Your objective
Rewrite everything from the line containing "You are a computer-use" down to the end of the records, changing "sword" to "shield" and leaving all else as it stands. Omit the pictures from your output.

Record set
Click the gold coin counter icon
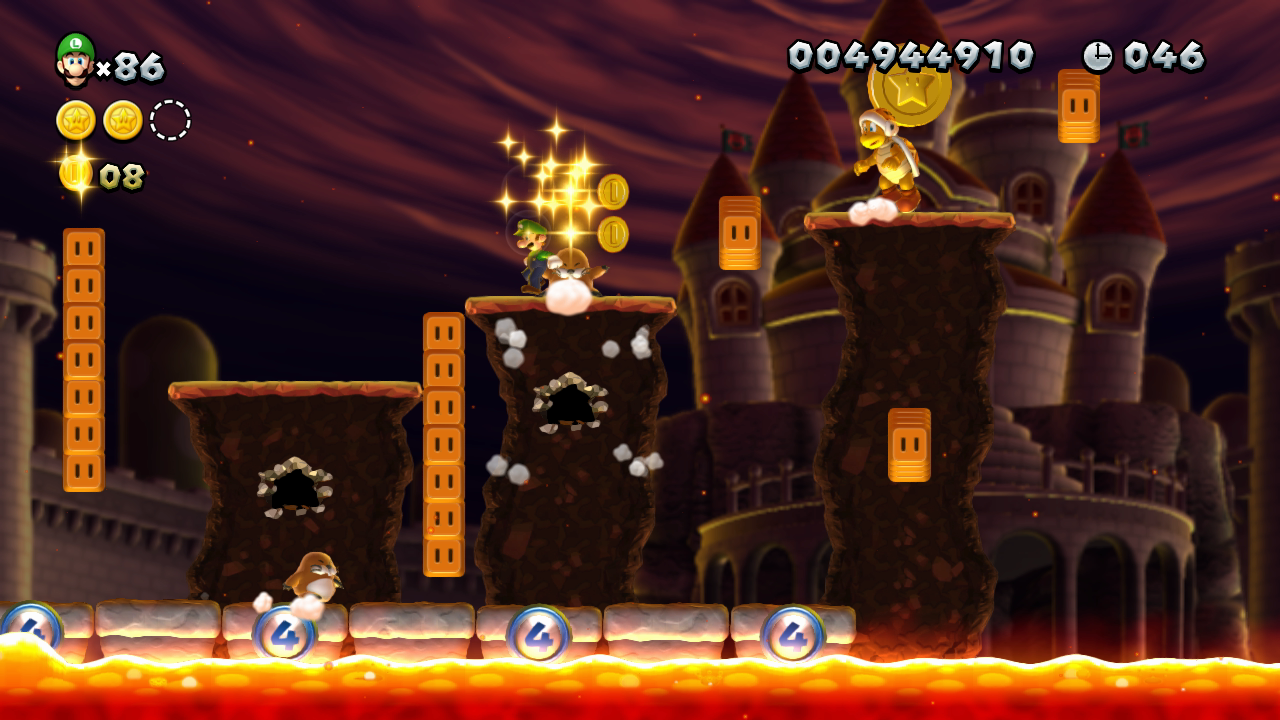The height and width of the screenshot is (720, 1280). pos(76,174)

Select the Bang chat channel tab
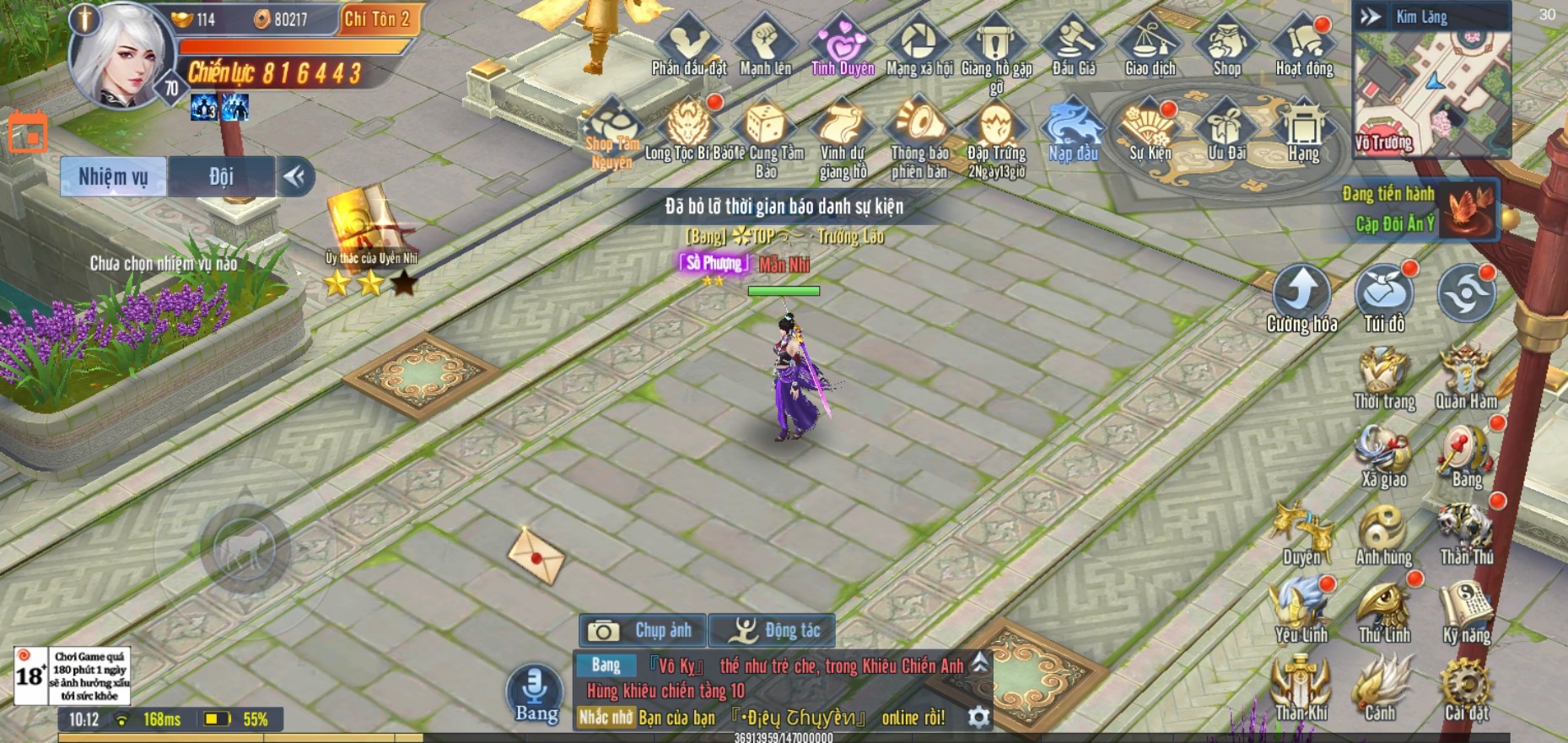click(x=607, y=665)
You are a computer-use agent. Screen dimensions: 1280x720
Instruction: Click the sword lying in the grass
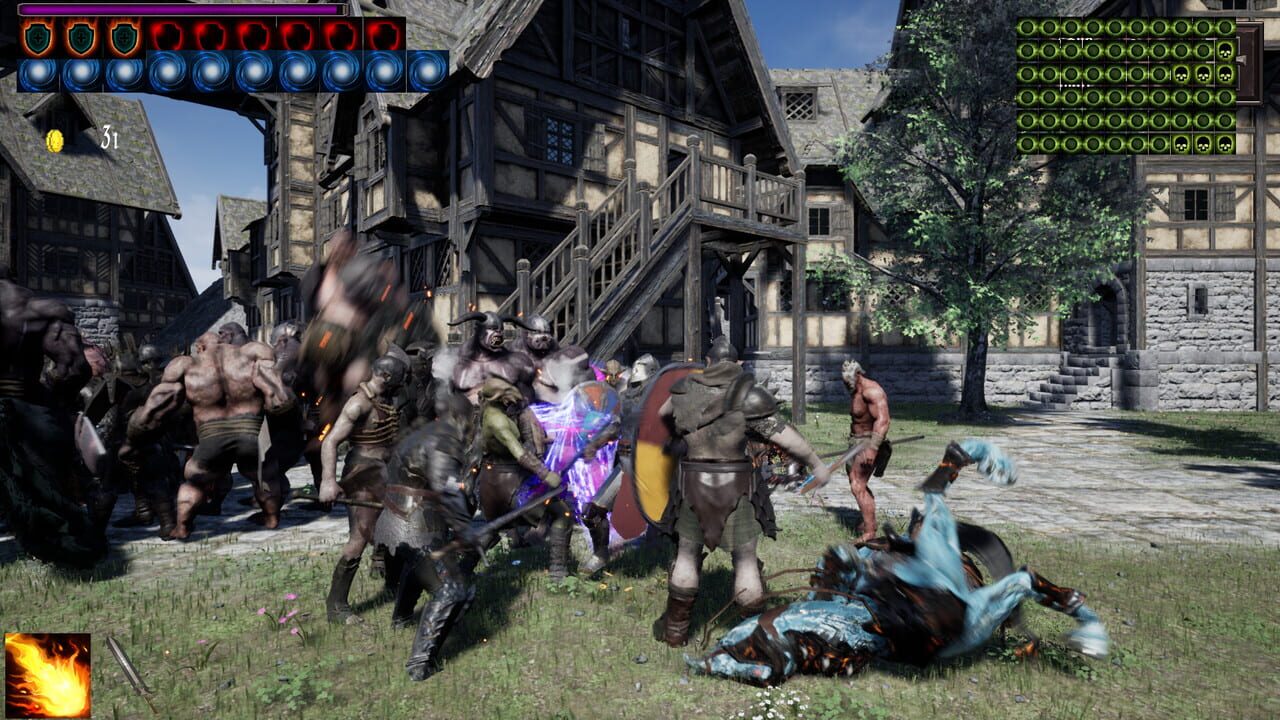[x=131, y=672]
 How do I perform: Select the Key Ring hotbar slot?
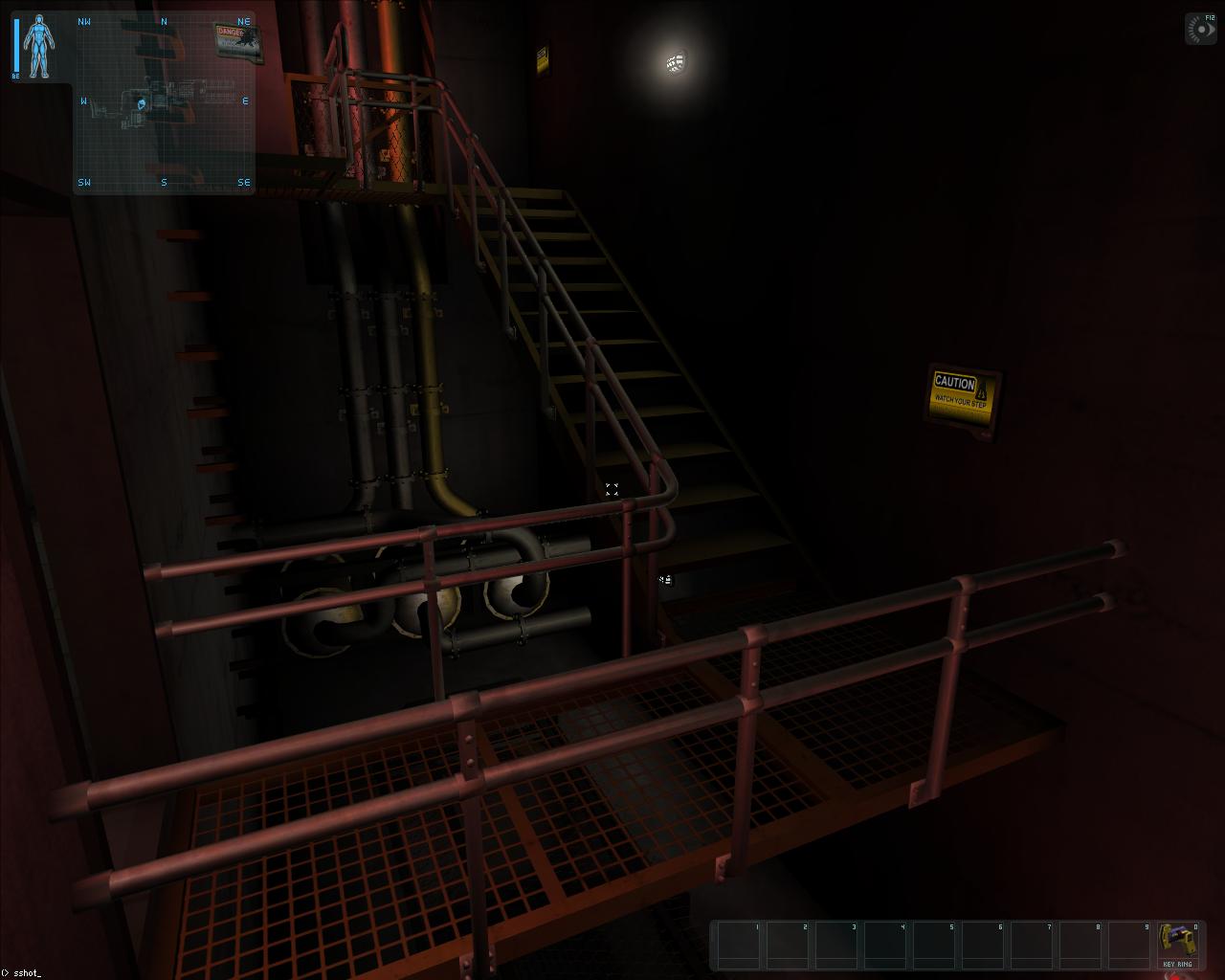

Solution to this exercise
You are a computer-use agent. Screen dimensions: 1280x720
Instruction: Click the shield lying in the grass
[x=131, y=672]
 How do I perform: Select the Key Ring hotbar slot?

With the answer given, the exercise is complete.